* [What to work on]:
**1)** Answer these questions from the monetary policy commentary, one line each:
(a) On what date is the Q4 Monetary Policy Report to be released?
(b) What is BanRep's inflation target range?
(c) For which month were labour market indicators stronger than expected?
**2)** According to the monetary policy commentary, why did the September CPI inflation reading surprise to the upside? Answer in one to three sentences.
*** Opening of Selected extract ***
At this meeting, a fresh set of the macroeconomic forecast is expected from the central bank staff, to be followed by the release of the Q4 Monetary Policy Report next Tuesday, November 3. Revisions to the Bank’s expectations for key macroeconomic indicators are likely to reinforce our sense that the Board will stay on hold from here. These updates could be accompanied by guidance in the Board’s and Governor’s communications that would emphasize some concerns about the current and expected economic situation.

Since the last meeting, the September CPI inflation reading surprised to the upside as, finally, the effects from an end to public support to keep regulated prices down started to materialize. Still, inflation remains at the bottom of the BanRep’s target range of 2% y/y to 4% y/y (chart 4, again).  Nevertheless, September’s uptick in prices led to adjustments in inflation expectations to take them closer to the 2% y/y target by the end of the year and to 2.9% y/y toward end-2021. On the economic activity side, labour market indicators for August were also stronger than expected. As a result, business confidence indicators now point to more positive outlooks for economic activity and employment recovery.
*** Close of Selected extract ***
*** Opening of Data ***
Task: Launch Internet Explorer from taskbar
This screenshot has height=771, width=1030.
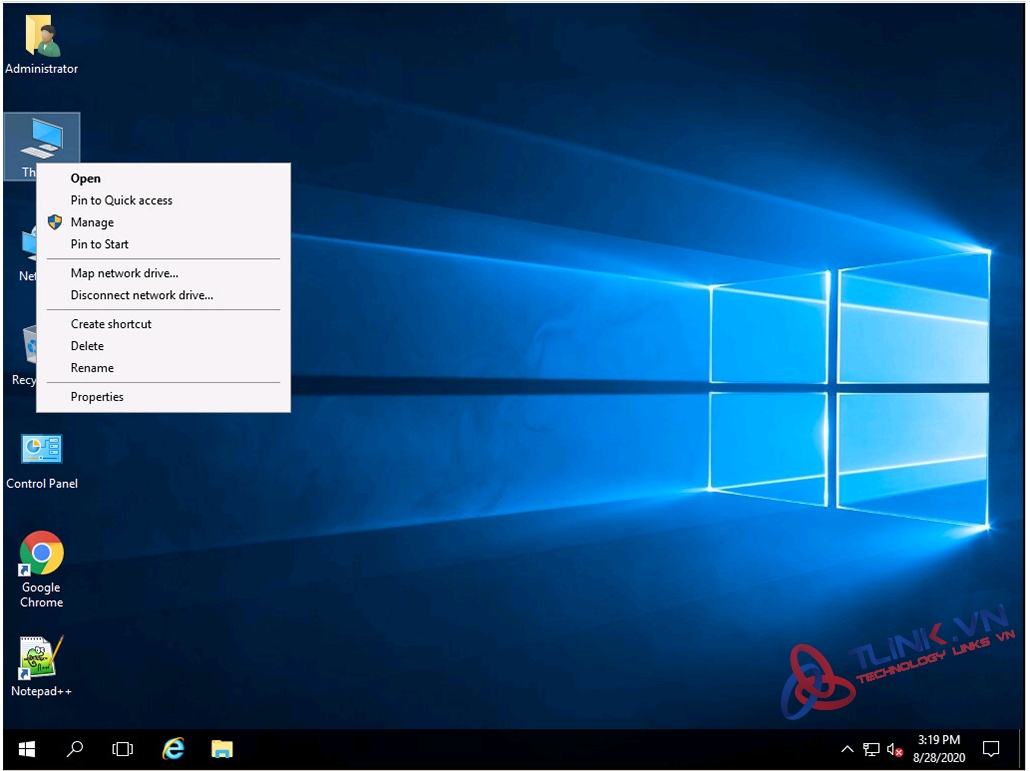Action: [173, 749]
*** Close of Data ***
* [Answers]:
**1)**
(a) Tuesday, November 3.
(b) 2% y/y to 4% y/y.
(c) August.

**2)** The September CPI reading came in higher than expected because the public support that had kept regulated prices down ended, and the effects of that change finally started to materialize.